* [AVAILABLE RECORDS]

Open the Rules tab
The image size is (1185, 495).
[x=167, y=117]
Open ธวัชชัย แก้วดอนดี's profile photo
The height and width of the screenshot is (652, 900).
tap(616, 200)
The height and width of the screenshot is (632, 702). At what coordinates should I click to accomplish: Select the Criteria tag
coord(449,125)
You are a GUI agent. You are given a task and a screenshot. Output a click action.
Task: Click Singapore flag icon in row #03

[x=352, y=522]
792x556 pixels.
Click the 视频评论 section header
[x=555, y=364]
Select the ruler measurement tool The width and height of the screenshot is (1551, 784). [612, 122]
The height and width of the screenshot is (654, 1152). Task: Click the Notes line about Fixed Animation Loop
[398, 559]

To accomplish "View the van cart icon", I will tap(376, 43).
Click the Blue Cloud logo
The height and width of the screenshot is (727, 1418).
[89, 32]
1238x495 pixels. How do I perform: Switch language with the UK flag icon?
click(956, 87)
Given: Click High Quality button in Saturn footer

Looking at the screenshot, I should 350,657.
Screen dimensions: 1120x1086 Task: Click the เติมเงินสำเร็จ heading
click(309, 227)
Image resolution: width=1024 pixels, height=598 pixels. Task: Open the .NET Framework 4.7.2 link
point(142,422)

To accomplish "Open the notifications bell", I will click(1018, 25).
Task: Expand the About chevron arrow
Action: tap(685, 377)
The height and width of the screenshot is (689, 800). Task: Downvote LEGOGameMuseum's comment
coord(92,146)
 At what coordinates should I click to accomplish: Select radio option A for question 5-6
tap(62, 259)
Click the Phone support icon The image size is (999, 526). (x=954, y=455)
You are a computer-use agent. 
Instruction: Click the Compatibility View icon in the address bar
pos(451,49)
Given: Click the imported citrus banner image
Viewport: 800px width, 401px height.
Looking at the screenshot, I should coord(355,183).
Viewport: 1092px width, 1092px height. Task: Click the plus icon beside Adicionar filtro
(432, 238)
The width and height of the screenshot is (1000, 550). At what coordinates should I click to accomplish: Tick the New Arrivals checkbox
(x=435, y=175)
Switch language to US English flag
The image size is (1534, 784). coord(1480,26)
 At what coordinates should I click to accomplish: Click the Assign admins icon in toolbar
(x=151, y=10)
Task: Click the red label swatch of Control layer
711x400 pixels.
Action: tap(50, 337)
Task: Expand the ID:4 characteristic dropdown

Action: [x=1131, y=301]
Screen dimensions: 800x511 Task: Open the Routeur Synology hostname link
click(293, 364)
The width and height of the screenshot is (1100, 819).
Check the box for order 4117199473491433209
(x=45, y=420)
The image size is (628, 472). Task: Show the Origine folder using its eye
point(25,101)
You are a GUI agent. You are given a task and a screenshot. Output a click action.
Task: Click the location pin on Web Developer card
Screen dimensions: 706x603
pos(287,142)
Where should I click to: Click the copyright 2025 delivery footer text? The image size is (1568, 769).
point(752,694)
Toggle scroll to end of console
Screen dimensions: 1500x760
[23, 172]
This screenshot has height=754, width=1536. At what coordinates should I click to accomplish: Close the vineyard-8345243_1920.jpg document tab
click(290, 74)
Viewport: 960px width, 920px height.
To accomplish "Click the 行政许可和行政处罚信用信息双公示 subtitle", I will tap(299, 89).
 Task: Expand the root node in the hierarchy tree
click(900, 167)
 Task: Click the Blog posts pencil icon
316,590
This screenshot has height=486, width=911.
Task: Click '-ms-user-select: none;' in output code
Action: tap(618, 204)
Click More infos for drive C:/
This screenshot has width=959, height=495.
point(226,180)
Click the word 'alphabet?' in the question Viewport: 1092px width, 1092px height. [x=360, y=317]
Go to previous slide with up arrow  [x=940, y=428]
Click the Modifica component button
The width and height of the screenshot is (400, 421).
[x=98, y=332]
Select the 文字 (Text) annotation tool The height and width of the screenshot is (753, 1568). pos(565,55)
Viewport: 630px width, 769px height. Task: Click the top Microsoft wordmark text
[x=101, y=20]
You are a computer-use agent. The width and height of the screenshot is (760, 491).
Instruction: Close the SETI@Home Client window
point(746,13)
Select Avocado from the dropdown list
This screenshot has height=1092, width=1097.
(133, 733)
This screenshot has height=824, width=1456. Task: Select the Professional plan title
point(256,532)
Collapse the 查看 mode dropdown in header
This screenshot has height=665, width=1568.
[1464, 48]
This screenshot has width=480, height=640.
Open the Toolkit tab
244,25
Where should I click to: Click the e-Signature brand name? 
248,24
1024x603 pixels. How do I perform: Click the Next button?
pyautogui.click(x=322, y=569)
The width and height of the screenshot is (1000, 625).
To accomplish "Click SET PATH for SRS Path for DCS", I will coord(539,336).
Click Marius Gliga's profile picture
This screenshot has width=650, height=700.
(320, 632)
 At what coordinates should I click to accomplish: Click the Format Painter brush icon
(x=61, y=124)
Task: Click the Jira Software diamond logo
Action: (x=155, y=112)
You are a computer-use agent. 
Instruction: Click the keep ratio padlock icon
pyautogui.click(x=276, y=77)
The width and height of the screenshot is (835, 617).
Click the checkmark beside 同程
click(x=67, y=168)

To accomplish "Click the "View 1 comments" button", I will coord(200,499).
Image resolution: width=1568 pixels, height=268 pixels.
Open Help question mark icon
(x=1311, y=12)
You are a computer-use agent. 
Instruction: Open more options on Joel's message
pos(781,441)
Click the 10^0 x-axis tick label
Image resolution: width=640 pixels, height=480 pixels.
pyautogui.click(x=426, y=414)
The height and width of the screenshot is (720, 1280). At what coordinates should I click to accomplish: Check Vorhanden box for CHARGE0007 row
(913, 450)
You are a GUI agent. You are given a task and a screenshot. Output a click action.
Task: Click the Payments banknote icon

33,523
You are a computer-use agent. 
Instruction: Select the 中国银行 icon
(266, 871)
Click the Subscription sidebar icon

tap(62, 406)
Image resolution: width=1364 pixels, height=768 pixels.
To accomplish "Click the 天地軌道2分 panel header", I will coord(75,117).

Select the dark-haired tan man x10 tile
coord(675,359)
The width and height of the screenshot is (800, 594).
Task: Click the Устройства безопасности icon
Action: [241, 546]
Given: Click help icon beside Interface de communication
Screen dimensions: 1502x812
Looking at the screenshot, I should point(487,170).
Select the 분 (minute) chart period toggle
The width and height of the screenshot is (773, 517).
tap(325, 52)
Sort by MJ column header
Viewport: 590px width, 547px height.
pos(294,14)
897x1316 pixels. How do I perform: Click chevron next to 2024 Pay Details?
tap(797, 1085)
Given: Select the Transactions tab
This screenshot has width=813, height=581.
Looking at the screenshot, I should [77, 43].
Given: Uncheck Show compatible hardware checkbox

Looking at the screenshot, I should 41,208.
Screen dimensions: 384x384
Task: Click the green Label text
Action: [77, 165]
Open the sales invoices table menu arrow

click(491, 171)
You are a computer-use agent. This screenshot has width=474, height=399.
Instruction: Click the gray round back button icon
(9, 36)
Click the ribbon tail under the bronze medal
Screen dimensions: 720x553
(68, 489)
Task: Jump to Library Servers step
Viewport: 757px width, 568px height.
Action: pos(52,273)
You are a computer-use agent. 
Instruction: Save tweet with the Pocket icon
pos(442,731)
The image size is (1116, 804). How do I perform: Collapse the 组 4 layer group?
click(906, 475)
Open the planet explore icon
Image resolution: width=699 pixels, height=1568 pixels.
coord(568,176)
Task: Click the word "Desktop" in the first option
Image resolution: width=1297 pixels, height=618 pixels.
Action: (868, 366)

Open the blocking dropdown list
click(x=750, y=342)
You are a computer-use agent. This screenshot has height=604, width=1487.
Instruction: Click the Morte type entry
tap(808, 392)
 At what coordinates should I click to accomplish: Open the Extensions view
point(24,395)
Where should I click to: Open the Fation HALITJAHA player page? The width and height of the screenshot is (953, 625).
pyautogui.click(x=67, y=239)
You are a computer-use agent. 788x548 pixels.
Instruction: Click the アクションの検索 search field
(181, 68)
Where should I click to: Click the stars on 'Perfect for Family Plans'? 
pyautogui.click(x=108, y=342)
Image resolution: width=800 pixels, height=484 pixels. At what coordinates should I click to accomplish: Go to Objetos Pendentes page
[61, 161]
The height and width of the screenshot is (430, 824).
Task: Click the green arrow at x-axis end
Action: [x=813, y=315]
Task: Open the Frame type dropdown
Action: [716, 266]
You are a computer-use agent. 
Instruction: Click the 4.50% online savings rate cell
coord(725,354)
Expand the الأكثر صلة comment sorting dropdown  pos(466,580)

* [TRY IT]
Transcribe exactly, please, the lines from the one with "Given: Select the Transactions tab" to the last line of the entries above, ends included.

* [SOLUTION BELOW]
Given: Select the Transactions tab
This screenshot has width=813, height=581.
Looking at the screenshot, I should [77, 43].
Given: Uncheck Show compatible hardware checkbox

Looking at the screenshot, I should 41,208.
Screen dimensions: 384x384
Task: Click the green Label text
Action: [77, 165]
Open the sales invoices table menu arrow

click(491, 171)
You are a computer-use agent. This screenshot has width=474, height=399.
Instruction: Click the gray round back button icon
(9, 36)
Click the ribbon tail under the bronze medal
Screen dimensions: 720x553
(68, 489)
Task: Jump to Library Servers step
Viewport: 757px width, 568px height.
Action: pos(52,273)
You are a computer-use agent. 
Instruction: Save tweet with the Pocket icon
pos(442,731)
The image size is (1116, 804). How do I perform: Collapse the 组 4 layer group?
click(906, 475)
Open the planet explore icon
Image resolution: width=699 pixels, height=1568 pixels.
coord(568,176)
Task: Click the word "Desktop" in the first option
Image resolution: width=1297 pixels, height=618 pixels.
Action: (868, 366)

Open the blocking dropdown list
click(x=750, y=342)
You are a computer-use agent. This screenshot has height=604, width=1487.
Instruction: Click the Morte type entry
tap(808, 392)
 At what coordinates should I click to accomplish: Open the Extensions view
point(24,395)
Where should I click to: Open the Fation HALITJAHA player page? The width and height of the screenshot is (953, 625).
pyautogui.click(x=67, y=239)
You are a computer-use agent. 788x548 pixels.
Instruction: Click the アクションの検索 search field
(181, 68)
Where should I click to: Click the stars on 'Perfect for Family Plans'? 
pyautogui.click(x=108, y=342)
Image resolution: width=800 pixels, height=484 pixels. At what coordinates should I click to accomplish: Go to Objetos Pendentes page
[61, 161]
The height and width of the screenshot is (430, 824).
Task: Click the green arrow at x-axis end
Action: [x=813, y=315]
Task: Open the Frame type dropdown
Action: [716, 266]
You are a computer-use agent. 
Instruction: Click the 4.50% online savings rate cell
coord(725,354)
Expand the الأكثر صلة comment sorting dropdown  pos(466,580)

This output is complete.